[Records from a data source]
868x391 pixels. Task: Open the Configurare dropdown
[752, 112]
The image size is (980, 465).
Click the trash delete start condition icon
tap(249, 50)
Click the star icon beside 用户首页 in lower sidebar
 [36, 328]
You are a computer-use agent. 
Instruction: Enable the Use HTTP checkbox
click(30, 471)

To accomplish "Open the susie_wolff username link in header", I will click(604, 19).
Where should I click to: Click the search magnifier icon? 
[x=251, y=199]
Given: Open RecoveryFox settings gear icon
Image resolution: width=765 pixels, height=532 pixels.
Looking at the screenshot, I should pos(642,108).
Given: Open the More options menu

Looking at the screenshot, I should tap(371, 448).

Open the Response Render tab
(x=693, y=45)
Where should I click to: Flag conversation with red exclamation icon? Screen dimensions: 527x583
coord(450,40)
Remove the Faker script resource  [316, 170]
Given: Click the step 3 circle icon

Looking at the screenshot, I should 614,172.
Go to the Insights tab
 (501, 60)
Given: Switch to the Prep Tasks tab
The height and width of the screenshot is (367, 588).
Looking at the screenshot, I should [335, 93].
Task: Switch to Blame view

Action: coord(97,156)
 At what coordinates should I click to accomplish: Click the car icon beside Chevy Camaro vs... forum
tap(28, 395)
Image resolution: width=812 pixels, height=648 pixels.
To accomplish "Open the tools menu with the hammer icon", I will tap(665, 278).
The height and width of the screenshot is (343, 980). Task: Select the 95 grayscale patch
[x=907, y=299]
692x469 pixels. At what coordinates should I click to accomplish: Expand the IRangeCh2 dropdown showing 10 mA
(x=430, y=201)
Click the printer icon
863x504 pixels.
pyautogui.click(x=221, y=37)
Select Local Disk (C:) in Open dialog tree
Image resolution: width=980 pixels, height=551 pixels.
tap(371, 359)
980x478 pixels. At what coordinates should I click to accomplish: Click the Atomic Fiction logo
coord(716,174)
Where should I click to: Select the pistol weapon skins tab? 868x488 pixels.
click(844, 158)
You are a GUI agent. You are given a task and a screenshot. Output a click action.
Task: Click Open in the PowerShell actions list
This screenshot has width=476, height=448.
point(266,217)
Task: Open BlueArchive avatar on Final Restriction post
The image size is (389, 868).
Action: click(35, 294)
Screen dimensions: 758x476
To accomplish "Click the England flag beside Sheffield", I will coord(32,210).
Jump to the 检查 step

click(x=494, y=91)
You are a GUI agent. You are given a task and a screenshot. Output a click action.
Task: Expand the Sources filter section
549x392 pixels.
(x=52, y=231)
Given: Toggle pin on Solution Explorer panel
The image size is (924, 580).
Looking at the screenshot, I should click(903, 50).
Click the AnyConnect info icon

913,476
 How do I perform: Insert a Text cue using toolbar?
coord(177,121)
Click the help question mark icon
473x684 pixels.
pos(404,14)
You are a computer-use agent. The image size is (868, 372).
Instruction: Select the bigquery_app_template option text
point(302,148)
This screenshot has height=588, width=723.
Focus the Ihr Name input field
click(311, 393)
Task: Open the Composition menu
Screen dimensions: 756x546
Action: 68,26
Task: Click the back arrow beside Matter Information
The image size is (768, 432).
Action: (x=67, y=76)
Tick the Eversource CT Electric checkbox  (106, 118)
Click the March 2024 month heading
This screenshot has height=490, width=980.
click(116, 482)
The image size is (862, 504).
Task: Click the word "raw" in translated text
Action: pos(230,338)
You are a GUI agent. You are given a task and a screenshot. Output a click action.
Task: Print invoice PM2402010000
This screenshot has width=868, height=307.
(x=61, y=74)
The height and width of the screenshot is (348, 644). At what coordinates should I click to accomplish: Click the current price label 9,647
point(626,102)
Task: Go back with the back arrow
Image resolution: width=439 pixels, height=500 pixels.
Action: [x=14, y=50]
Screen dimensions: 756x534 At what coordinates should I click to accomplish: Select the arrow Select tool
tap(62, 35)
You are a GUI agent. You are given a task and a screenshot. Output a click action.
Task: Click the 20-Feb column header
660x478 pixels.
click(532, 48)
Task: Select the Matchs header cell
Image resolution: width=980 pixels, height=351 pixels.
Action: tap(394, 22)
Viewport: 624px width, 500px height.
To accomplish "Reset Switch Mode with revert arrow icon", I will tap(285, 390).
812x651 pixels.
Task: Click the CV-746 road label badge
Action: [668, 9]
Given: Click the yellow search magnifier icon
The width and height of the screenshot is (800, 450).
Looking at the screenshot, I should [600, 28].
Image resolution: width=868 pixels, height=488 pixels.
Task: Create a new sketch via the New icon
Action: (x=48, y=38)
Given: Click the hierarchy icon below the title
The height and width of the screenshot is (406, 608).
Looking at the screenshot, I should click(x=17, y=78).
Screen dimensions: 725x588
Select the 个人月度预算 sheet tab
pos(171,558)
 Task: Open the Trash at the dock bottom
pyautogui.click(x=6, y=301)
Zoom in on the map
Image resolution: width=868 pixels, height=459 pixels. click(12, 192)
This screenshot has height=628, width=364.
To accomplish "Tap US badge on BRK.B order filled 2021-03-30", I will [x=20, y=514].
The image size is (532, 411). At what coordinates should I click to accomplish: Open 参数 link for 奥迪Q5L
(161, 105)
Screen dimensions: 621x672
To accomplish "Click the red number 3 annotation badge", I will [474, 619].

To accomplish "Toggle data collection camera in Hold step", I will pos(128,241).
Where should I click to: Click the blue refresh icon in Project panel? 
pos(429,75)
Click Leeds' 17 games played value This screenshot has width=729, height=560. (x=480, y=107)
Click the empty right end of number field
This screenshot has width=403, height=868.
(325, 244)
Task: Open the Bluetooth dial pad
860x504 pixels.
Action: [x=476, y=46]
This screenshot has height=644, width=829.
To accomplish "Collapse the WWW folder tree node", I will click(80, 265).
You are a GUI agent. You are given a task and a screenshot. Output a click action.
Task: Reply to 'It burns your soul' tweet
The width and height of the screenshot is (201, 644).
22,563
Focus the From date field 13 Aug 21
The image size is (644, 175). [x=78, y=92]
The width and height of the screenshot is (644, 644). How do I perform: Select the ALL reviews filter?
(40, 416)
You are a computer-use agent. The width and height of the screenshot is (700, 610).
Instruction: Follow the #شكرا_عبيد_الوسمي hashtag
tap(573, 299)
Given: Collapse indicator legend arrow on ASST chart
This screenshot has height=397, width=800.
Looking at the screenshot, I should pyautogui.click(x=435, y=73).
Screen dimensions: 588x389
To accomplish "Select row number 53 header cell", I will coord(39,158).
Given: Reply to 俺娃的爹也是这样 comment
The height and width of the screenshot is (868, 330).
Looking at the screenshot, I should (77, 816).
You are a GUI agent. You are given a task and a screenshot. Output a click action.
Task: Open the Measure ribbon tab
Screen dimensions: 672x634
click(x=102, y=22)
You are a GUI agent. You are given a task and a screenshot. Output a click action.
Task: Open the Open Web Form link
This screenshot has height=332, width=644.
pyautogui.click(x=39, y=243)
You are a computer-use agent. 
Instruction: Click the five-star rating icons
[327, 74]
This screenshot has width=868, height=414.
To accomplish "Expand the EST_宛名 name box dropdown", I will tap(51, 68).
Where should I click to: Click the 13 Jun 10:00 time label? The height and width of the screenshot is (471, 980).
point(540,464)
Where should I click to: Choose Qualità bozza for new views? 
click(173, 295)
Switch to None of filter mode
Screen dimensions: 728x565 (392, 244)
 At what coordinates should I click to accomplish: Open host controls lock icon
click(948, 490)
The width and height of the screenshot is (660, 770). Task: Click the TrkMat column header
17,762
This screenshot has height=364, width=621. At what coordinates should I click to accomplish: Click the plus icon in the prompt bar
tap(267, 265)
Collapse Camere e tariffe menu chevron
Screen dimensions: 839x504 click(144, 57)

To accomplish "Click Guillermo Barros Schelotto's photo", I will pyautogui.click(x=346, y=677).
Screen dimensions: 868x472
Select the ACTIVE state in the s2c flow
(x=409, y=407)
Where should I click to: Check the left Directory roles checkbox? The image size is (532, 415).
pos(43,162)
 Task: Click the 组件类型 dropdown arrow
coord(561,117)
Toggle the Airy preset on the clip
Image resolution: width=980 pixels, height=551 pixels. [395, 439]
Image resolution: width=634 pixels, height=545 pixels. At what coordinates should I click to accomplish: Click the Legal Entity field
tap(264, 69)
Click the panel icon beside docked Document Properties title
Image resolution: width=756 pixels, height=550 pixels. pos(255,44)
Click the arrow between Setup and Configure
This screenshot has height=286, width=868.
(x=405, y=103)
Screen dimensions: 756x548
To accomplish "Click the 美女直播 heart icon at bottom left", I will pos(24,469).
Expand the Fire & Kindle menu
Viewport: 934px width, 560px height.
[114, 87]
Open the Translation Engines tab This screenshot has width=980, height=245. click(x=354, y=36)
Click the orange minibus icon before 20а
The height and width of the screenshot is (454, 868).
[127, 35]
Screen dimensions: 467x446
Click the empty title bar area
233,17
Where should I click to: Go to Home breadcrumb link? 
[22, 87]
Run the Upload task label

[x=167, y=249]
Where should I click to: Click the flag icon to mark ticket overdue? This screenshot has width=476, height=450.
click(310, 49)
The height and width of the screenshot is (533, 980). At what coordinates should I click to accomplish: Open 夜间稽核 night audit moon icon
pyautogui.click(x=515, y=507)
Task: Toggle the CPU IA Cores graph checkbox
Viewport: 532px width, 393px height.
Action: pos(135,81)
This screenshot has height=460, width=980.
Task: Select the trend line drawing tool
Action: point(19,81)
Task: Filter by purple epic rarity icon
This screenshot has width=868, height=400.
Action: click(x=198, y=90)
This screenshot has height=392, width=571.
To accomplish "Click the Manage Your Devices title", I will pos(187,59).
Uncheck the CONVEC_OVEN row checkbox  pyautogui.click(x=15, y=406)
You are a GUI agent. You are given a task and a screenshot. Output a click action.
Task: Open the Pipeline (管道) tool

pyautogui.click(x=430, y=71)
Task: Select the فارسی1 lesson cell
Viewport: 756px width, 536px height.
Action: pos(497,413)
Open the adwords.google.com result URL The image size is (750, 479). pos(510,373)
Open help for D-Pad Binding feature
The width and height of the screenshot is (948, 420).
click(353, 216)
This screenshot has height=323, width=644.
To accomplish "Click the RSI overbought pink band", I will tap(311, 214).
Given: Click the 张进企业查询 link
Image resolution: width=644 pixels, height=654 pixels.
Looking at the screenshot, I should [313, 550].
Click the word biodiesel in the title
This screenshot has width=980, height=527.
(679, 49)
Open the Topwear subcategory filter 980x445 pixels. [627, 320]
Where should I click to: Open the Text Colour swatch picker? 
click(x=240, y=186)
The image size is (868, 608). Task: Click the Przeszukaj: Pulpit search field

▸ **YOUR OBJECTIVE**: The response consists of the lines above that contain "back".

▸ **RESPONSE FOR THIS EXERCISE**:
Task: Click the back arrow beside Matter Information
Task: Go back with the back arrow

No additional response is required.